— Request —
Return verbatim everything from the line containing "How do I perform: Expand" down to the line containing "Select the Type", including both of those lines.

Click-target records:
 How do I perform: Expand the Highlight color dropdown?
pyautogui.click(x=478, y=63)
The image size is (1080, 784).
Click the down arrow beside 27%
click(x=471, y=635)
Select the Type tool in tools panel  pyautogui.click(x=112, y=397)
---
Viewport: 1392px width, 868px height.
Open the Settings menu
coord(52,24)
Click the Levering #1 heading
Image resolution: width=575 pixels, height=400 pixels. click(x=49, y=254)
---
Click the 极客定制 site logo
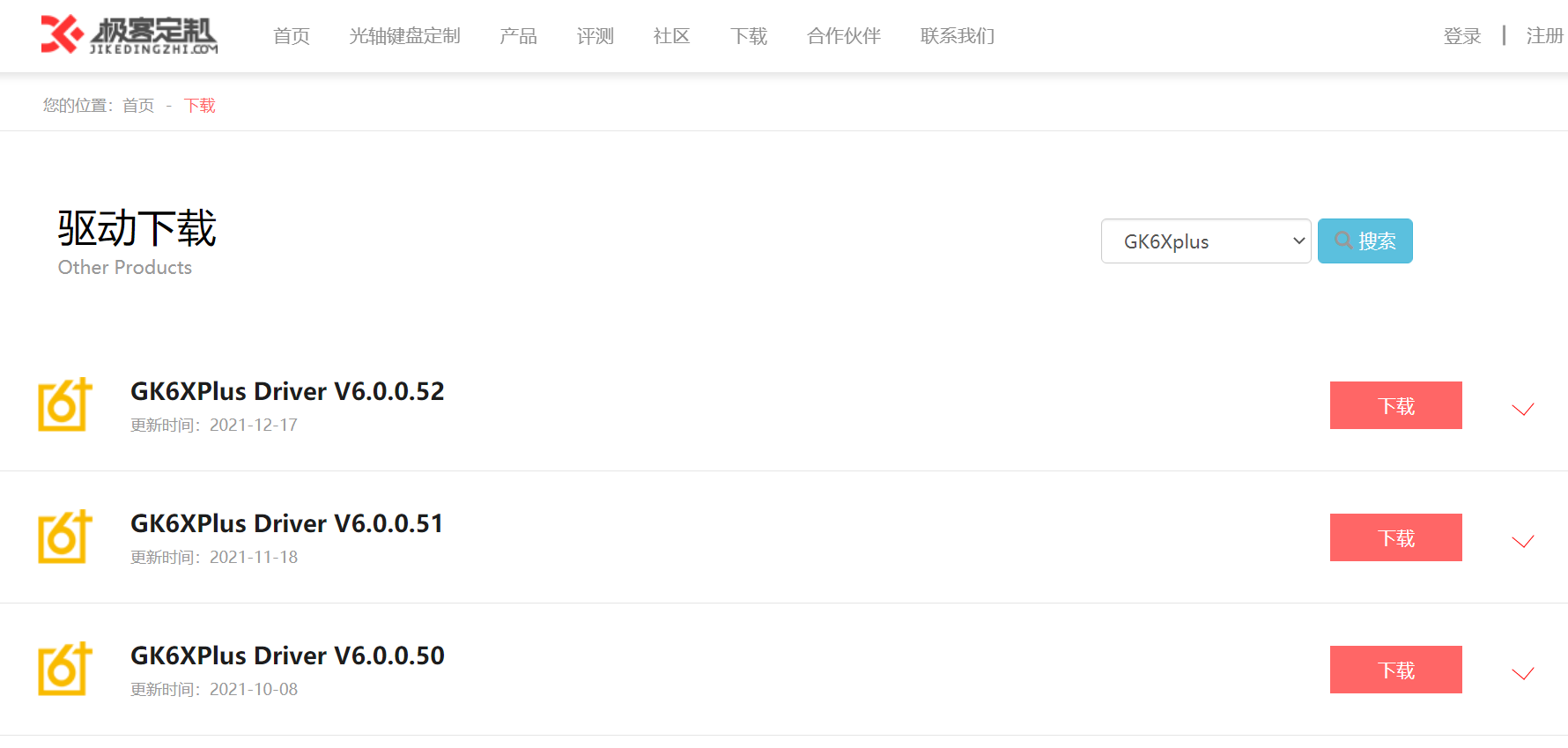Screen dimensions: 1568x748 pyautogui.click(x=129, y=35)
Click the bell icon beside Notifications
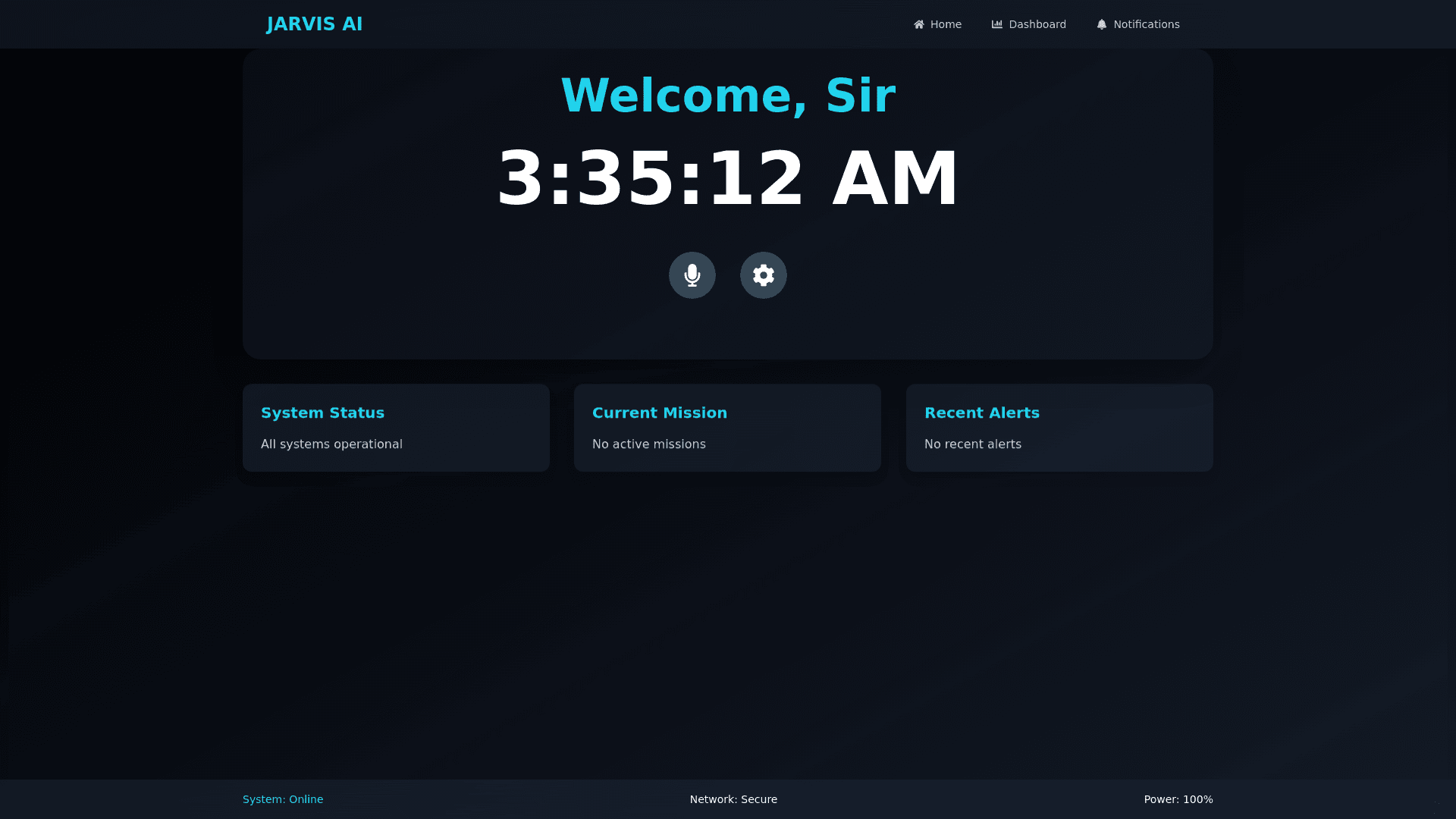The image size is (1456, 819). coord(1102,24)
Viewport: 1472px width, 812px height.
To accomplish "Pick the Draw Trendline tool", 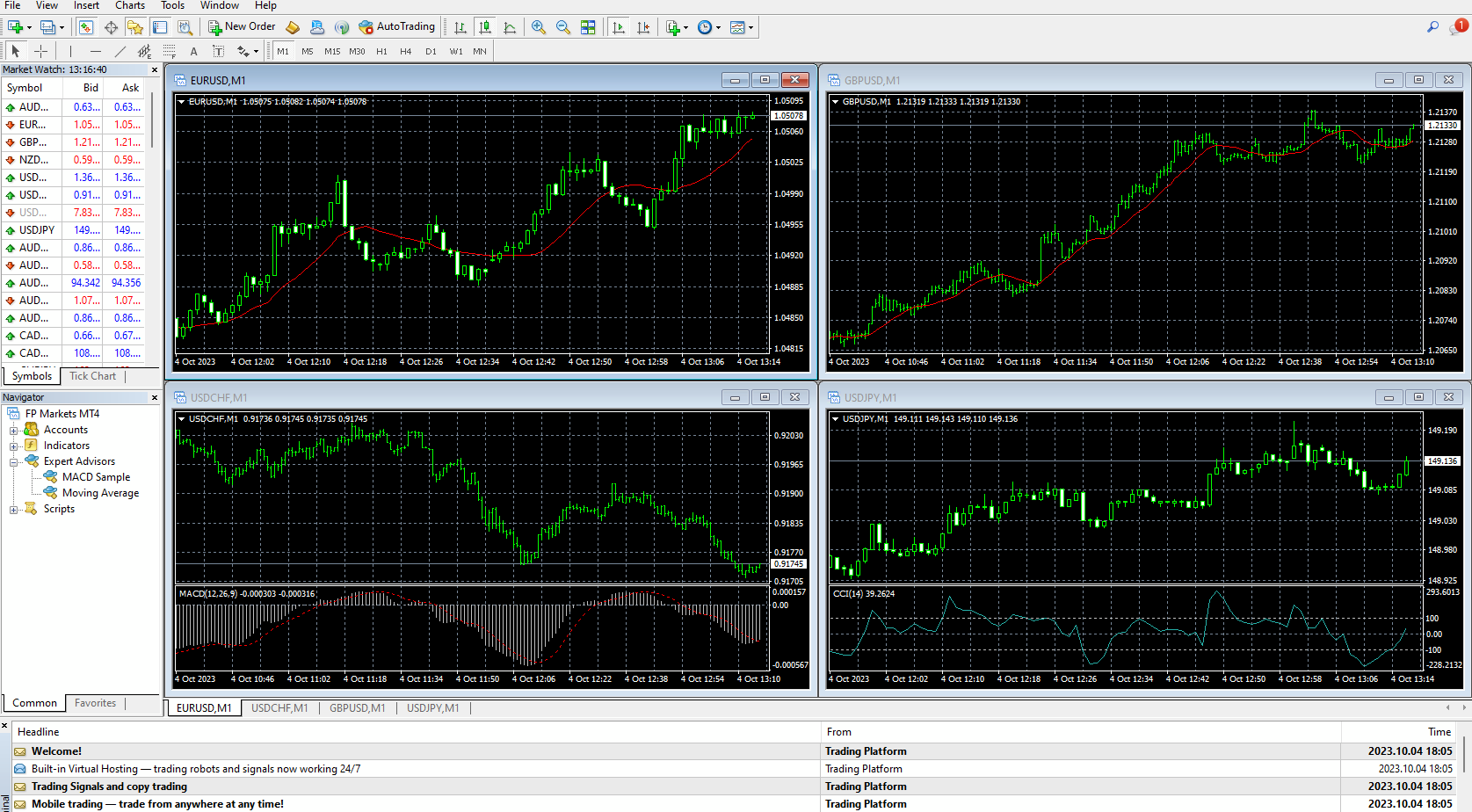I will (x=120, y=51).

— Solution to the problem —
 How do I perform: Expand the Highlight color dropdown?
pyautogui.click(x=478, y=63)
The image size is (1080, 784).
Click the down arrow beside 27%
click(x=471, y=635)
Select the Type tool in tools panel  pyautogui.click(x=112, y=397)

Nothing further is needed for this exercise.